Author: My City Links

Publisher: My City Links

Published: 2019-08-01

Total Pages: 40

ISBN-13:

DOWNLOAD EBOOK

Going Down The Road Less Travelled They wanted to break free of the shackles imposed by society and archaic social norms. And they have done so with steely resolve and dogged determination. In our Cover Story, we salute some individuals who have not only succeeded in living life the way they feel it should be but have also emerged as a role model for countless others. From ace sprinter Dutee Chand to rapper Big Deal, these people are challenging social as well as racial prejudices. They tell us all about their unconventional journey. We continue with the same theme in Screenhots.


Molecular Theory of the Living Cell

Molecular Theory of the Living Cell

Author: Sungchul Ji

Publisher: Springer Science & Business Media

Published: 2012-04-05

Total Pages: 751

ISBN-13: 1461421527

DOWNLOAD EBOOK

The book presents the first comprehensive molecular theory of the living cell ever published since the cell doctrine was formulated in 1838-1839. It introduces into cell biology over thirty key concepts, principles and laws imported from physics, chemistry, computer science, linguistics, semiotics and philosophy. The author formulates physically, chemically and enzymologically realistic molecular mechanisms to account for basic living processes such as ligand-receptor interactions, enzymic catalysis, force-generating mechanisms in molecular motors, chromatin remodelling, and signal transduction. Possible solutions to basic and practical problems facing contemporary biology and biomedical sciences have been suggested, including pharmacotherapeutics and personalized medicine.

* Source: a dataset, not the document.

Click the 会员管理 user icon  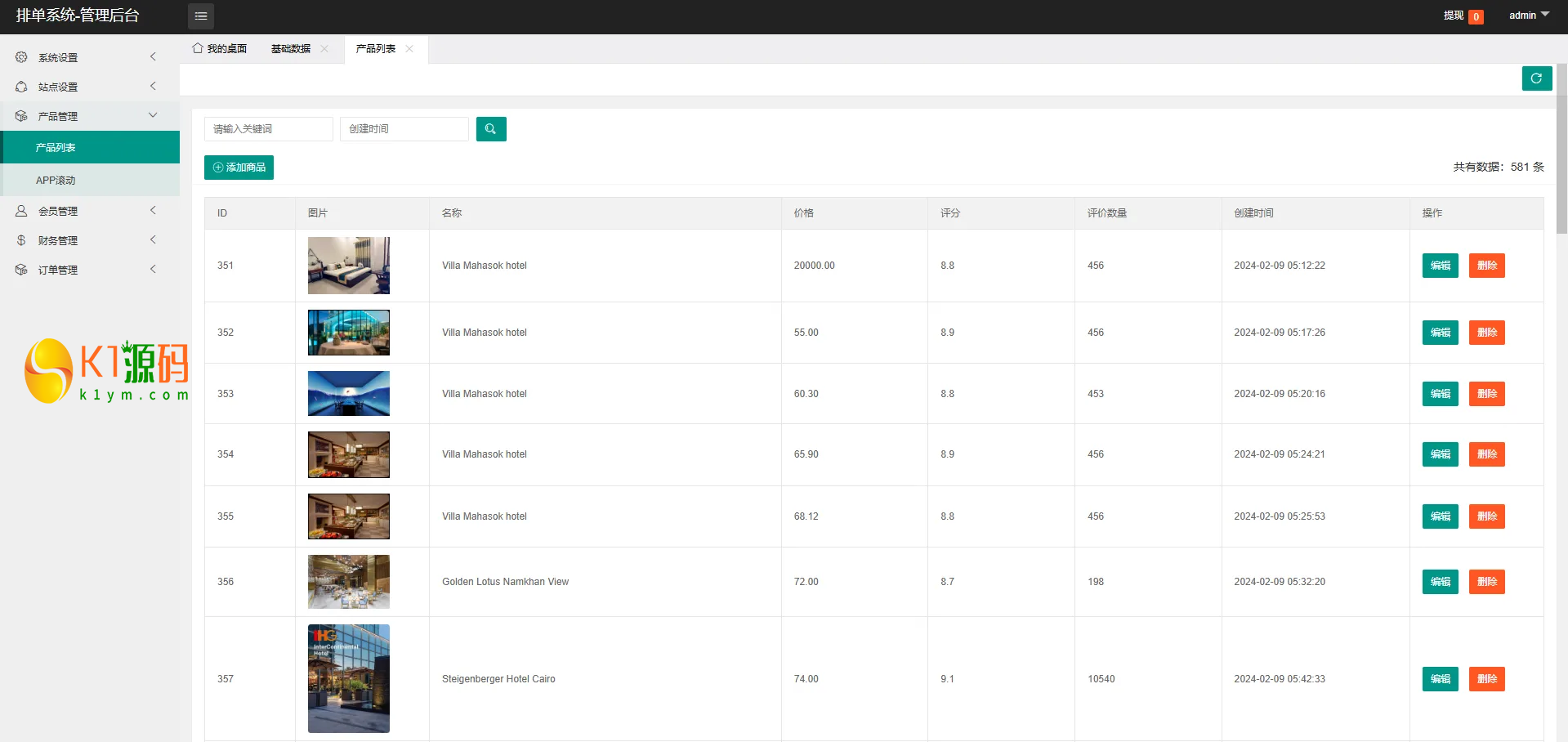[x=21, y=211]
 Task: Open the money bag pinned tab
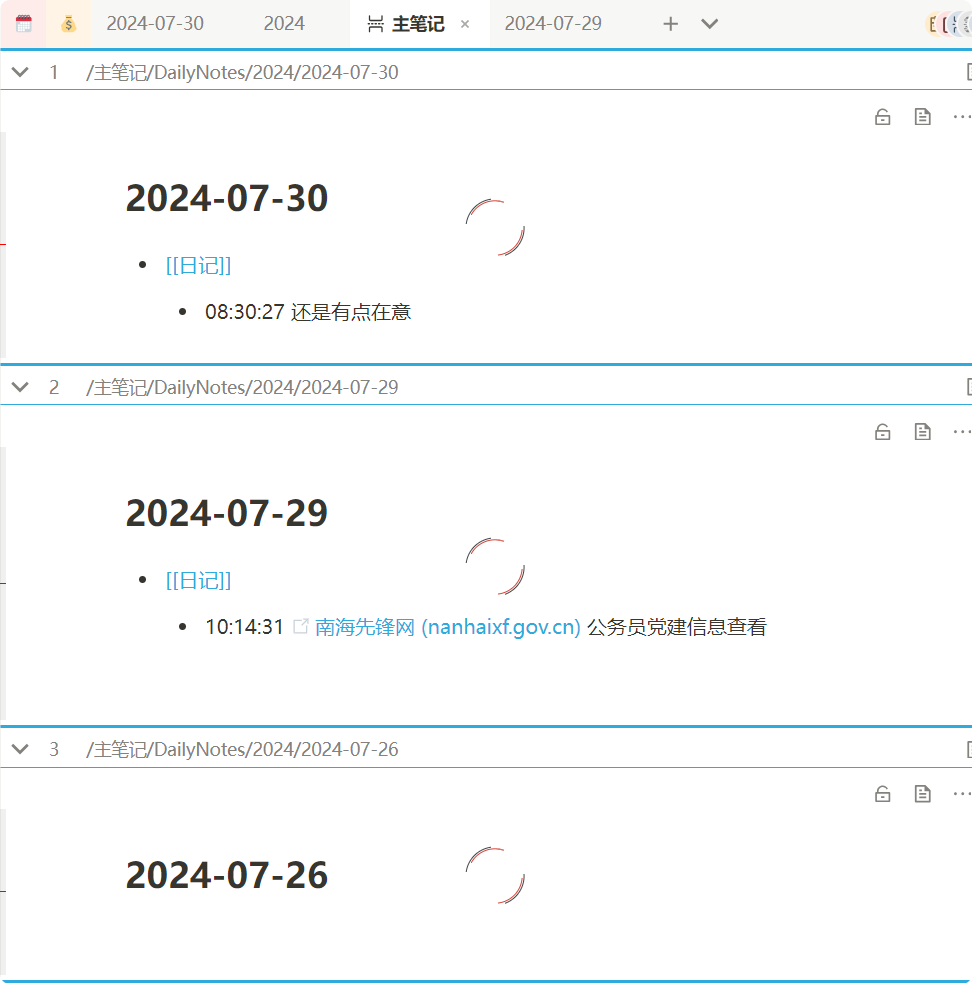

Architecture in the Space of Flows

Architecture in the Space of Flows

Author: Andrew Ballantyne

Publisher: Routledge

Published: 2012

Total Pages: 266

ISBN-13: 0415585414

DOWNLOAD EBOOK

Presenting a collection of exploratory ideas, this book offers an understanding of buildings, people and settlements through concepts of flow. The metaphorical term 'the space of flows' was coined by the sociologist Manuel Castells. This book addresses this topic and the interest in processes that flow across traditional boundaries from the person to the building, from the sense of self to the settlement, from economics to identity.


Blue Cities

Blue Cities

Author: Alexei Tolstoy

Publisher: TSK Group LLC

Published: 2024-04-08

Total Pages: 33

ISBN-13:

DOWNLOAD EBOOK

A romantic and a dreamer, Alexei Tolstoy never quite came to terms with the conflict between the glorious notion of a revolution to bring equality and justice to the world and its real-life execution, which took place in Russia in 1917. While he realized struggle was inevitable, the full horror of hunger, epidemics, and civil wars never truly sunk in until he found himself in the midst of them. Even worse was the life, which followed, filled with mundane minutia, bureaucracy, corruption, and small-mindedness. To his great shock and disappointment, Tolstoy discovered equality and brotherhood were not always bestowed on the worthiest of men. Blue Cities - the story of a young architect, whose inability to fit in with this strange, altered world eventually leads to a crime - is a literary record of Tolstoy's own thoughts and feelings during that harrowing and confusing time.